5.1 General Open Meetings of the Management Committee and the members shall take place at least twice a year.
5.2 The Chairperson or the Secretary shall give at least seven days’ notice of a General Open Meeting to all members.
5.3 The quorum at General Open Meetings shall be six members.
5.4 Only paid-up members of the organisation shall be eligible to vote.
5.5 Decisions shall be taken by a simple majority of those eligible to vote.
The Chairperson shall have the casting vote.
6.0 Annual General Meeting
6.1 An Annual General Meeting shall be held each calendar year with 14 days’ notice given in writing to all members.
6.2 The business of the Annual General Meeting shall include:
6.2.1 Consideration and agreement of the minutes of the previous Annual General Meeting
6.2.2 Receipt of the Chairperson’s annual report
6.2.3 Receipt of the Treasurer’s annual report
6.2.4 Election of members to the Management Committee
6.2.5 Consideration of motions for which due notice has been given
6.2.6 Any other relevant business
6.3 The quorum at Annual General Meetings shall be six members.
6.4 Decisions shall be taken by a simple majority of those eligible to
vote. The Chairperson shall have the casting vote.
7.0 Special General Meeting
7.1 Special General Meetings may be called on the written demand of two members of the Management Committee or the Chairperson. Such a meeting shall be held within 28 days of the Secretary’s receipt of the demand.
8.1 The income of the organisation shall be obtained from ticket sales and admission charges and by means of any other lawfulfund-raising activities as the Management Committee may deem acceptable or necessary.
8.2 All the income and monies raised by or on behalf of the organisation shall be applied to the furtherance of the said objectives.
8.3 The Treasurer shall be responsible for the management of funds, along with other delegated Management Committeemembers, wherever appropriate.
8.4 An account shall be opened with such financial institution(s) as the Management Committee decides.
8.5 Signatories to the account shall be the Treasurer and one other member of the Management Committee (usually the Chairperson). All cheques must be signed by two signatories.
8.6 The Treasurer shall keep a proper account of the finances of the group and report to the Annual General Meeting.
9.1 The organisation may be dissolved by a two-thirds majority at a Special General Meeting called by the Management
Committee for which at least 14 days’ notice must be given in writing. If a quorum is not reached then a further Special General
Meeting shall be called within one month.
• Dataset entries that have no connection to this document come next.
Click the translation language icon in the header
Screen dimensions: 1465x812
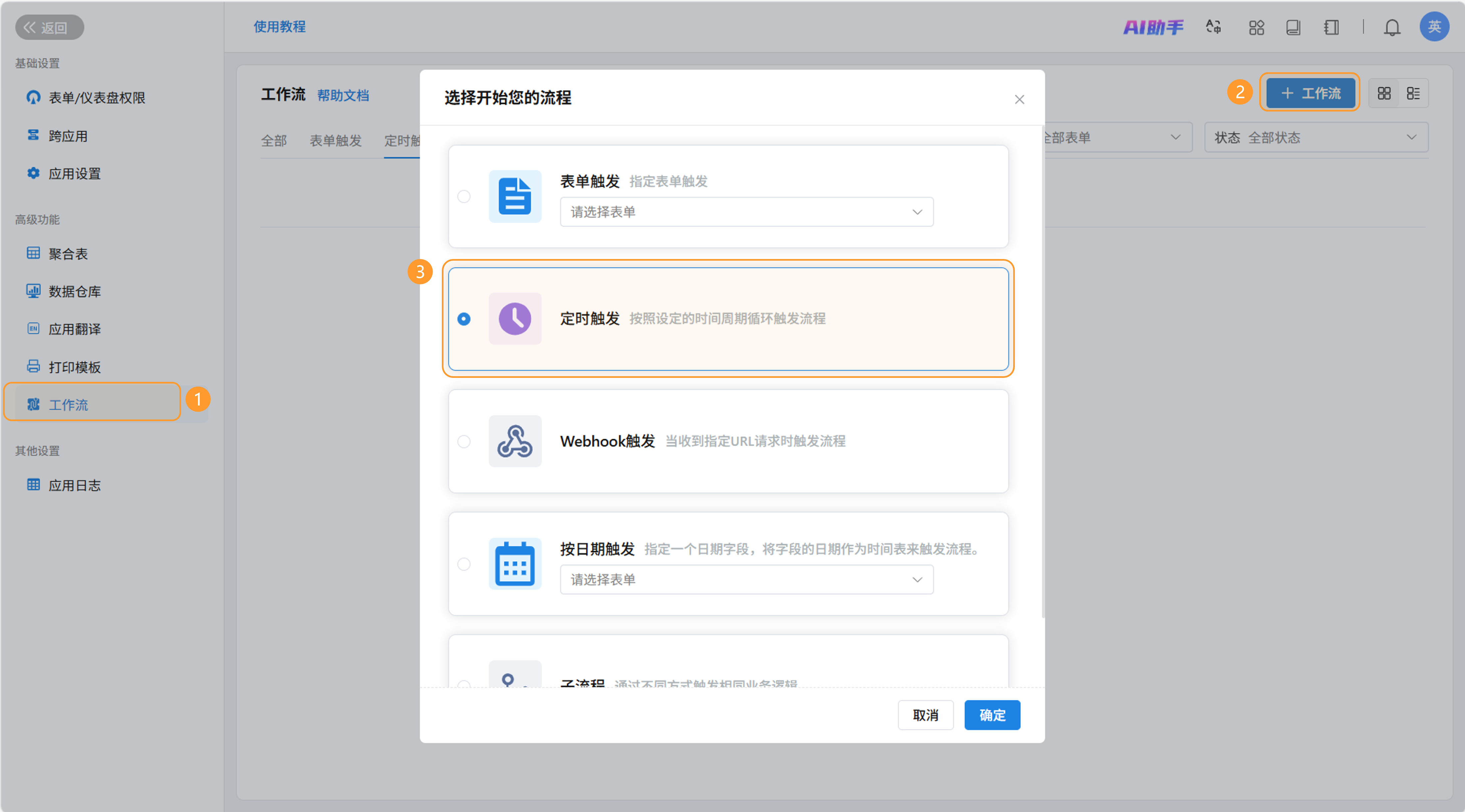click(x=1213, y=27)
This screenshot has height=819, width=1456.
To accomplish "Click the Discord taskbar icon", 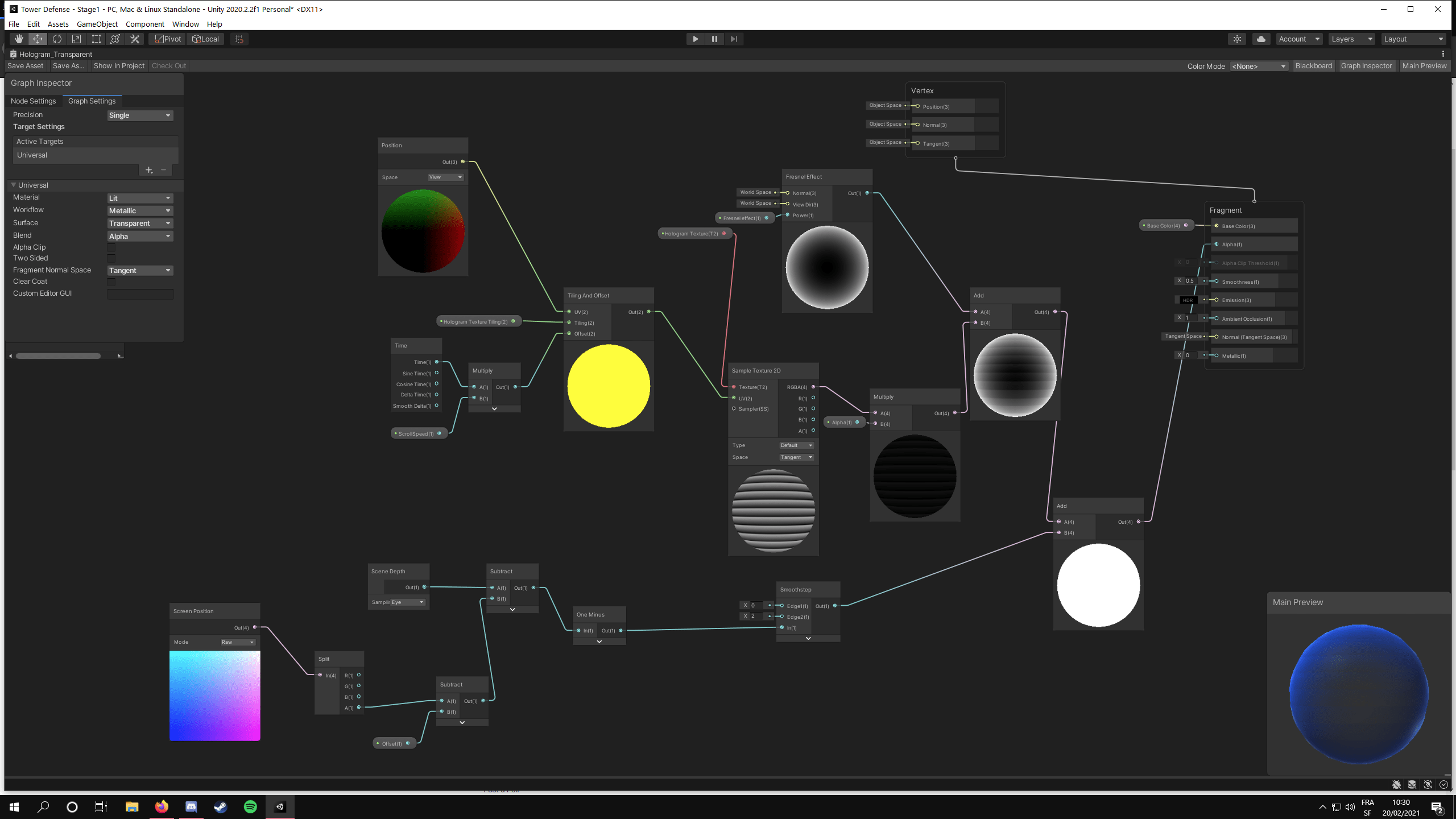I will 191,806.
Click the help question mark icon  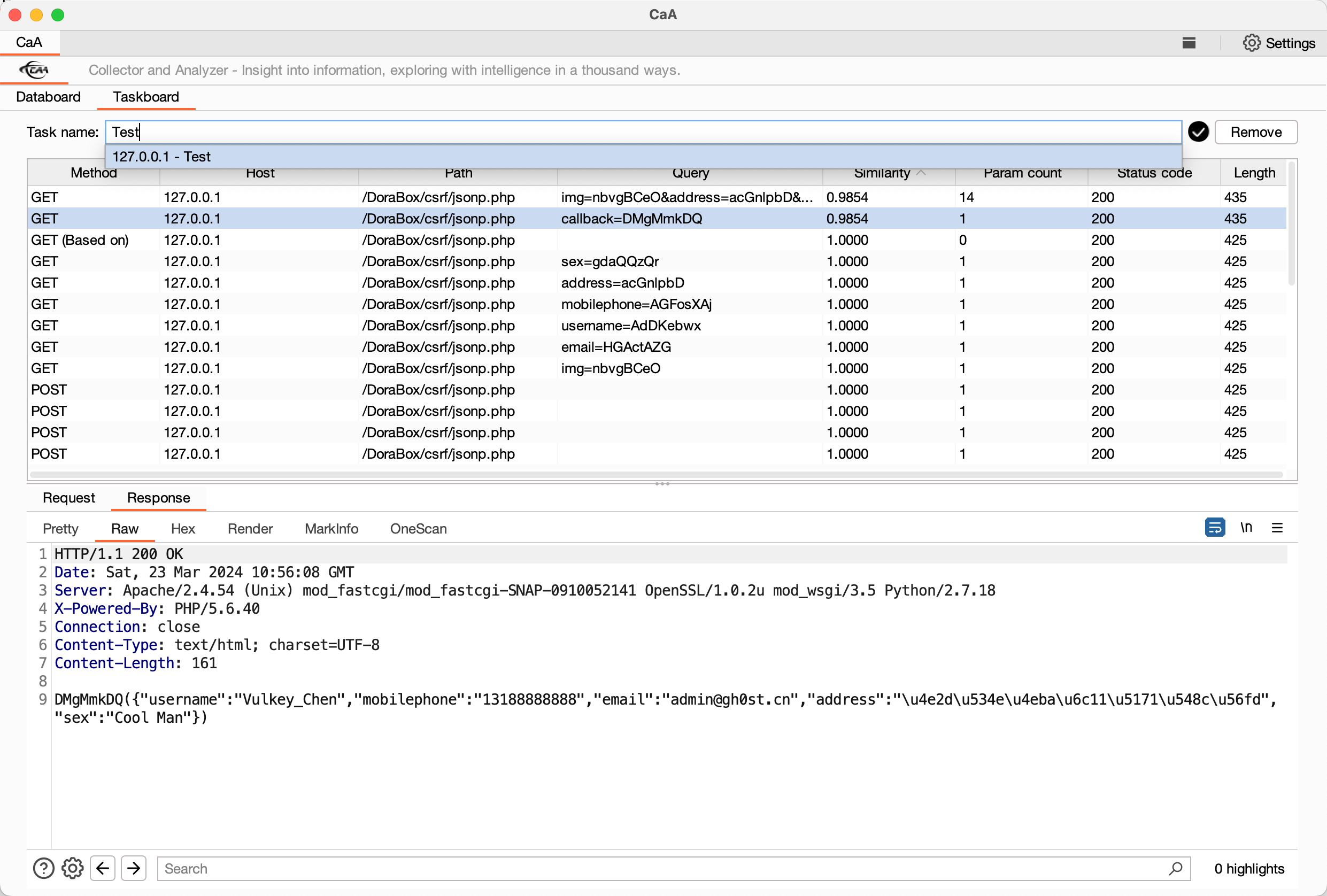tap(43, 869)
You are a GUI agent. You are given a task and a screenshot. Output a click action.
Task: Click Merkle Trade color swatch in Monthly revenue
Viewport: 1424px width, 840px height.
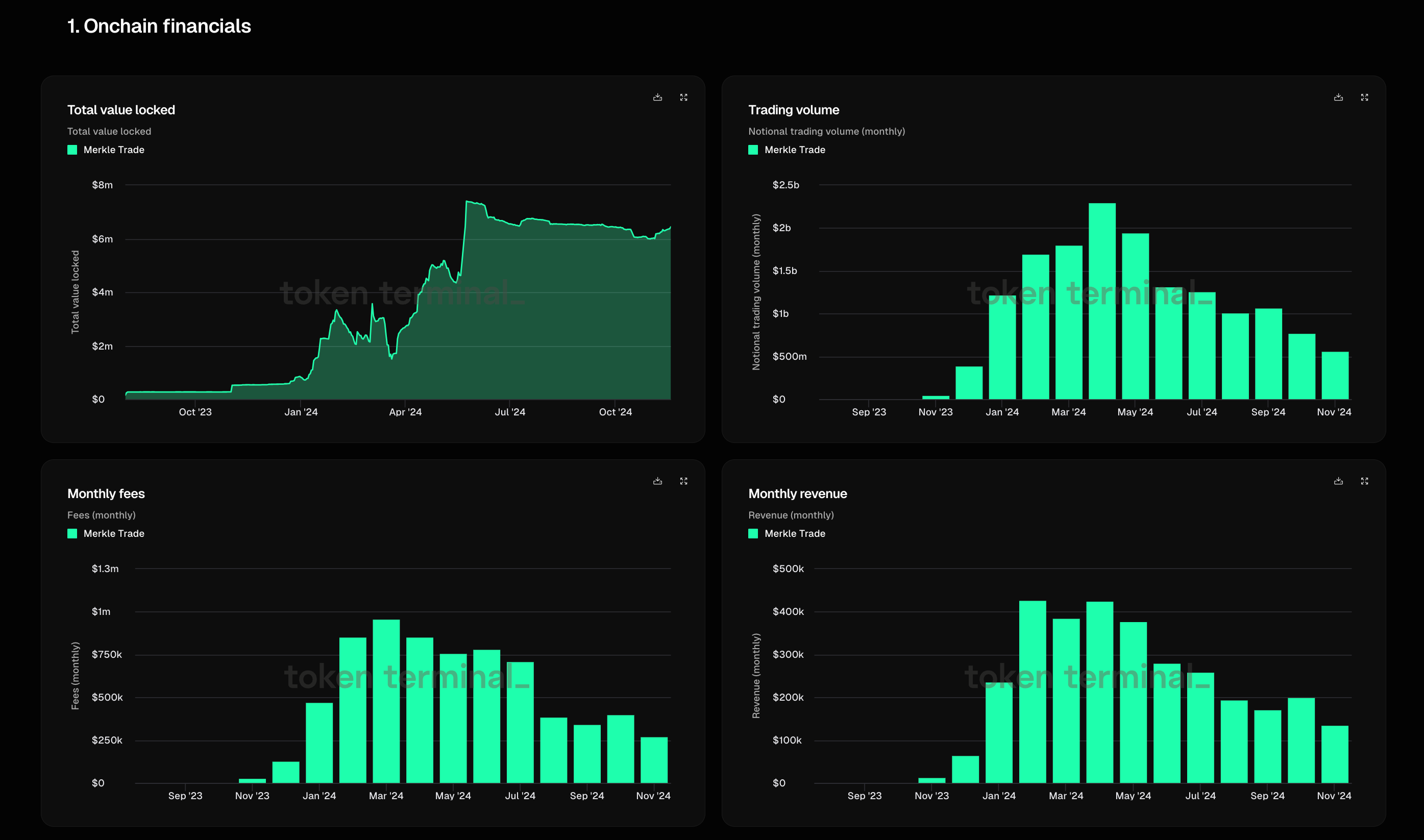(x=753, y=534)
If the second meeting is not quorate the organisation may be dissolved by two-thirds
of those present and voting.
9.2 After the satisfaction of all proper debts and liabilities the organisation shall decide on the transfer of any remaining assets to such other organisation(s) or project(s) with similar objectives similar to the said objectives (above).
10.0 Amendments to the Constitution
10.1 Any amendments to the approved constitution shall require a two-thirds majority of the members present and voting at a properly constituted General Open Meeting.
This constitution was adopted as the constitution of Common Ground Theatre Company by the members and the Management Committee at a meeting held on 16th December 2003.